Through photos and an interview with an English teacher-cum-director from a high school in Wink, a tiny town in the West Texas oil fields, the viewer recalls how confining American adolescence can be. Kandace Floyd, the teacher-director, explains how every kind of kid shows up to be in the school play — from the powerlifter to the skinny kid with a penchant for doodling masterpieces in the margins of their notebook. But it’s the kids who find it hard to fit in who linger, Floyd said.
Stevens said gay teens and transgender students especially connect with the people and the playfulness of the costume shop. The business has a rainbow flag hanging near the door, where LGBTQ shoppers are sure to see it (along with everyone else).
“I expected to make sort of a historical short film,” Stevens said. “But it really grew out of the interviews and how Rose Costumes changed their lives. Dan Bernardo really discovered himself, for instance. It became a film about the transcendent magic of theater, and how Judy really injected that into her shop. It’s more of a celebration of everything that is Rose Costumes.”
Aldrich said she didn’t need too much convincing to open the doors to a film crew.
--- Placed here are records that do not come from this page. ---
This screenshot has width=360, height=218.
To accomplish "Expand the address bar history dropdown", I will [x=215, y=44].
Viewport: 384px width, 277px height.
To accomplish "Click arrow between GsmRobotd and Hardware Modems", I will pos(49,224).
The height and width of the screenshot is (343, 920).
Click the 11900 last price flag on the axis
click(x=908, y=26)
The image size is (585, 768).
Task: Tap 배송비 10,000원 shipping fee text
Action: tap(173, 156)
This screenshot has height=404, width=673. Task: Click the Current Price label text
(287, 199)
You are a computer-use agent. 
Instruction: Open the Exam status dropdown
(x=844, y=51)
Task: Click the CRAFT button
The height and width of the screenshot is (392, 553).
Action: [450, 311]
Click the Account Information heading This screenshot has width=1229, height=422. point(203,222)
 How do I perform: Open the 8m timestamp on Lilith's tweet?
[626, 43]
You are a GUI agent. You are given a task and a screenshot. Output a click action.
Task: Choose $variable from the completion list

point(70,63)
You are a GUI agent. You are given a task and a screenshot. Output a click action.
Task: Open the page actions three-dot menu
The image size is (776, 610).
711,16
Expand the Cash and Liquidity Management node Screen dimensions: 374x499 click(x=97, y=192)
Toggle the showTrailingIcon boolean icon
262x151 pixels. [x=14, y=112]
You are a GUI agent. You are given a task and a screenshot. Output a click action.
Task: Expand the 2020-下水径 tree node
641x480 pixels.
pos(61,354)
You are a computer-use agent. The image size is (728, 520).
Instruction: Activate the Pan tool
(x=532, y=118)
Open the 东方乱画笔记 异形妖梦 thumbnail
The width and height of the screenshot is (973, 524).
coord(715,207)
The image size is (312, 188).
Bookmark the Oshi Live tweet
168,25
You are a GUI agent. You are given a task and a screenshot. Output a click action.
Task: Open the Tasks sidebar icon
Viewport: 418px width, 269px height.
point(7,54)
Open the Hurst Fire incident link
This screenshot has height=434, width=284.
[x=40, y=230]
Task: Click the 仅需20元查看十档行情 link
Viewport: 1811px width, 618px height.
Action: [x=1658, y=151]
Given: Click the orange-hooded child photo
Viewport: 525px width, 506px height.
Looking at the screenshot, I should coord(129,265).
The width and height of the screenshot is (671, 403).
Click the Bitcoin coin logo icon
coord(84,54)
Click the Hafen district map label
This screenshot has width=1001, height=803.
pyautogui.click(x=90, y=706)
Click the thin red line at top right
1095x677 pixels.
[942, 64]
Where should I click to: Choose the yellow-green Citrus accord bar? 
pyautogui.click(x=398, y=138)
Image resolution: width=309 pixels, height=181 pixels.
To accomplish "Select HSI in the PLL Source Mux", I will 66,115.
“I couldn’t say no to such an incredible offer,” said Aldrich, who closed the shop to the public and turned to online sales to try to keep the business afloat during the pandemic as theater companies canceled their seasons and schools canceled their one-act play competition pieces. “The safety, and the way Tim went about it, really reassured me that he could make this happen and keep my staff safe. Up until this point, no one had really captured the essence of what makes Rose Costumes so special. I was in tears 15 seconds into it, and I was sobbing at the end. I was just so honored.”
Stevens said he wishes he’d been able to talk to the high school students who turn into characters in the costumes. Aldrich said a bonus is seeing how students and children with autism and neuro-atypical conditions can blossom between the racks of costumes.
“That magical, transformative effect that moves outward to the students, I would have loved to get that on film,” Stevens said. “Hearing Dan talk abut speaking with these students and how they see these outsiders, as adults, having fun for a living — it radiates outward. And then there are the kids who are gay, who feel like they can’t say anything, and transgender kids. Dan is the dapper gentlemen that he is, and he can connect with the students and show them what’s possible. I think that’s something that shouldn’t be missed.”
“We’ve had busloads of kids come from Houston, an eight-hour bus ride,” Aldrich said. “It’s the highlight of their year. That’s what they tell us.”
The filmmakers were finishing the documentary when they realized Thin Line was coming up. Stevens said they missed the submission deadline, but officials agreed to view the documentary and then accepted it.
On March 31, Rose Costumes will celebrate its 45th anniversary. Stevens said the documentary will be available to stream for free starting on that day.
Aldrich said the project makes her double down on her commitment to her employees.
“We’re very involved in their lives,” she said. “I call them young kids even though they’re in their 20s. To hear them talk about the shop, and to see them on film and how they feel about the store, it makes me choke up now. It’s what I’m fighting for. It’s very humbling to see the effect on these kids. To see that coming to fruition, it’s just really special.”